Securing GitHub Actions for a safer DevOps pipeline

GitHub Actions provides a platform for continuous integration and continuous delivery (CI/CD), enabling your build, test, and deployment process automation. It allows you to establish workflows that build and test each pull request in your repository and deploy approved pull requests to the production environment.

In this Help Net Security interview, Varun Sharma, CEO at StepSecurity, talks about misconceptions about the security of GitHub Actions, the potential risks of using third-party actions, recommended best practices for using GitHub Actions securely, and more.

What are some common misconceptions about the security of GitHub Actions?

Misconception #1: GitHub Actions security only means using SCA, SAST tools in CI/CD

When people think about GitHub Actions security, their first thought is about adding security tools, like SCA and SAST tools, in the CI/CD pipeline. While this helps find security issues in code, it does nothing to secure the GitHub Actions environment. GitHub Actions, or CI/CD environments in general, have access to the source code, are used to generate release builds, and have access to CI/CD secrets that are used to publish these builds to the cloud. This makes GitHub Actions a target for attackers. GitHub Actions security is about mitigating the risk of attackers compromising the CI/CD environment to steal code or CI/CD credentials (as was the code in the Codecov breach) or tamper with source code or release artifacts during the build process (as was the code in the SolarWinds breach).

Misconception #2: You only need GitHub’s Security features to secure your GitHub Actions

Another misconception is that to secure GitHub Actions, you only need to turn on the security features provided by GitHub, like the ability to set least-privilege token permissions and pin third-party Actions. Since GitHub Actions run on a CI/CD server (also called a runner), the security of the CI/CD server is of paramount importance. For example, in the SolarWinds breach, the CI/CD server was compromised and used to tamper a source code file during the build process to inject a backdoor. In this case, none of the security controls provided by the CI/CD provider would have helped. So, GitHub Actions security also extends to securing the CI/CD servers on which GitHub Actions run.

Could you explain the potential risks of using third-party actions from the GitHub marketplace or other public repositories?

The risk of using third-party Actions from the GitHub Actions marketplace or other public repositories is that this code may be malicious or have a vulnerability that can be used to run arbitrary code in the pipeline. It could be malicious for various reasons, e.g., the Action could have been compromised or a malicious maintainer scenario.

What makes this a high-risk situation is that GitHub Actions workflows have access to secrets, and these secrets could be signing keys or credentials used to push images to container registries or to deploy to the cloud. For example, in the Codecov breach, the bash uploader that Codecov used was compromised by an attacker, who then tampered with the uploader to exfiltrate CI/CD credentials to the attacker’s IP address. This led to the compromise of CI/CD credentials from thousands of organizations. As an example, the GPG private key used for signing hashes to validate HashiCorp product downloads was exposed due to this incident.

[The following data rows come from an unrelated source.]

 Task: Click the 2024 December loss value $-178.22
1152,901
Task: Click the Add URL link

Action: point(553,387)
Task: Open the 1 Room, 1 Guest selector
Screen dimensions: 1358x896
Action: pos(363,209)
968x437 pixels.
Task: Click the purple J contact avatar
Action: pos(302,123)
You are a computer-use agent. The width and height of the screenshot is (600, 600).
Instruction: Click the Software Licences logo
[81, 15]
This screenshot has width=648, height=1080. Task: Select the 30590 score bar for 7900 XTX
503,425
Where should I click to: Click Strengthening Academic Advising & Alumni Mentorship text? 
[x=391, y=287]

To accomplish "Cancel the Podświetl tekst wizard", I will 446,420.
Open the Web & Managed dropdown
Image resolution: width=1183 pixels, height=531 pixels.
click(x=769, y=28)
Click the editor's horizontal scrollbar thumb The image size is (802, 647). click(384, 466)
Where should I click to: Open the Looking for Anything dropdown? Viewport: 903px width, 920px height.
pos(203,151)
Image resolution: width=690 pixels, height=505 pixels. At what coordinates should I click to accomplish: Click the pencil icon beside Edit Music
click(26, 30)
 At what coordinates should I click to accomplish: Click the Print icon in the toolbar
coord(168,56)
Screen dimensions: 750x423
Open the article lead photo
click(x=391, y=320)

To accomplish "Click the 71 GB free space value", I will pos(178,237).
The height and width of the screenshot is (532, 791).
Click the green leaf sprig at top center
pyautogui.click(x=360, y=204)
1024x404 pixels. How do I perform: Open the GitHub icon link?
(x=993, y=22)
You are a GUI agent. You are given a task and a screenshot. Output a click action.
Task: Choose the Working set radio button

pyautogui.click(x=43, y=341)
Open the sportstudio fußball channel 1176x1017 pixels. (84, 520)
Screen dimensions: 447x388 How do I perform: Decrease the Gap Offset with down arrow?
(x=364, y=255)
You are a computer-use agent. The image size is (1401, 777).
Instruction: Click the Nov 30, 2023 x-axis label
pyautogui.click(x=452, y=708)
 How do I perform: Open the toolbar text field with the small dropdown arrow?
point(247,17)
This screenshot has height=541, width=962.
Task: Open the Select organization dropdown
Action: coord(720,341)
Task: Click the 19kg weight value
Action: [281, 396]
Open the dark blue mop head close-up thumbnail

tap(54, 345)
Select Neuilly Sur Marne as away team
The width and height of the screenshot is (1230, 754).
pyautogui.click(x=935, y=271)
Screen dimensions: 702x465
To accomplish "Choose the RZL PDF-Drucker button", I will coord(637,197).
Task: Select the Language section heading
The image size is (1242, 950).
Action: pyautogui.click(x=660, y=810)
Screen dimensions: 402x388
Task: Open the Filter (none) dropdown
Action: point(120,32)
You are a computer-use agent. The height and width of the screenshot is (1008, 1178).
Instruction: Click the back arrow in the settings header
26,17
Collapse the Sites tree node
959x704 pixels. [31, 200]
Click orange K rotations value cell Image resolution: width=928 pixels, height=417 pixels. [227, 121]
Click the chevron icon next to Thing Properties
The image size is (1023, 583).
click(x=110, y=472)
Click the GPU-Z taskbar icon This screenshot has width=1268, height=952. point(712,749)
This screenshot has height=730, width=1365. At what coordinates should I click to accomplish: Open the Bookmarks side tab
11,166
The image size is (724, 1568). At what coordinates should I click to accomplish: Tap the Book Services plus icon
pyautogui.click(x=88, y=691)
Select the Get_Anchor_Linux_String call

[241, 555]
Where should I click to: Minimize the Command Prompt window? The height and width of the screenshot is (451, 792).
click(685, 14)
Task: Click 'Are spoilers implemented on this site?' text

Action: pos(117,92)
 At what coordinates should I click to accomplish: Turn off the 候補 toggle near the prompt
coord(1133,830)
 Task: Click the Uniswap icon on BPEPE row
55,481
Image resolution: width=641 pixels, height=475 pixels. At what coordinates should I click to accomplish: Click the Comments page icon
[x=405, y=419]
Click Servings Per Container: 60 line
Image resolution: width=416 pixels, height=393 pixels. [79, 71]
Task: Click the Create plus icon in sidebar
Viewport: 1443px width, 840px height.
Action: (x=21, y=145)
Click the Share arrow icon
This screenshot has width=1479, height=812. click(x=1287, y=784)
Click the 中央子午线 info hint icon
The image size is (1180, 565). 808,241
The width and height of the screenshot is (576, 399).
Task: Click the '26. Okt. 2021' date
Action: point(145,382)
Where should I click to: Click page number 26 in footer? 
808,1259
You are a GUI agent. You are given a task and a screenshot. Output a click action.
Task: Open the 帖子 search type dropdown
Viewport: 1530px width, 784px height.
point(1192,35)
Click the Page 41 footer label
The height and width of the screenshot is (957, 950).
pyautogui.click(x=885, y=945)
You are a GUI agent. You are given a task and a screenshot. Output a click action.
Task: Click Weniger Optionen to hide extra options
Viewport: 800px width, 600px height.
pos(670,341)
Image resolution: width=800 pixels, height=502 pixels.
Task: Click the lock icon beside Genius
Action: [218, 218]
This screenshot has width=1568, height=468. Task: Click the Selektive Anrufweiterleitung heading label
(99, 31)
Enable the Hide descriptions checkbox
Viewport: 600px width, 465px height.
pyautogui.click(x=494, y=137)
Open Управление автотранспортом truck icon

What are some recommended best practices for using GitHub Actions securely, especially when integrating them into an existing DevOps pipeline?

Here are some recommended best practices for using GitHub Actions securely, in addition to the security features provided by GitHub:

Use ephemeral GitHub Actions runners

Using ephemeral GitHub Actions runners ensures that each job is run in a fresh environment, so a compromised Action or dependency cannot persist in the CI/CD server and affect other build jobs. GitHub-hosted runners are ephemeral. For self-hosted GitHub Actions runners, the open-source Actions Runner Controller (ARC) project is a great option for doing this. Actions Runner Controller is a Kubernetes operator that orchestrates GitHub Actions jobs as pods. Each job runs as a separate pod, which is then deleted after the job ends.

Filter outbound traffic from GitHub Actions runners

To counter the risk of exfiltration of code and CI/CD credentials, the best practice is to monitor outbound traffic from GitHub Actions runners and, if possible, limit access to only those endpoints that are needed. For example, if egress monitoring and filtering were in place, attackers would not have been able to exfiltrate credentials in the Codecov incident.

Real-Time file monitoring on CI/CD servers

To counter the risk of tampering of source code or artifacts during the build process, it is recommended to use a real-time file monitoring solution on the CI/CD server. For example, if such a real-time file monitoring solution were in place, it would have detected the tampering of source code during the build process, and the SolarWinds breach could have been avoided.

One great way to get hands-on experience with GitHub Actions security threats and countermeasures is to explore GitHub Actions Goat, an open-source educational project.

What future developments do you anticipate in the field of GitHub Actions security?

The current security solutions don’t work well for CI/CD scenarios. The industry is realizing the need for better CI/CD security. For example, CISA and NSA recently published guidance on defending CI/CD environments, highlighting the urgency for robust CI/CD security controls. Compared to more mature security industries like cloud security, CI/CD security is nascent. As GitHub Actions adoption is accelerating, I believe there will be a rich ecosystem of first-party and third-party GitHub Actions security solutions.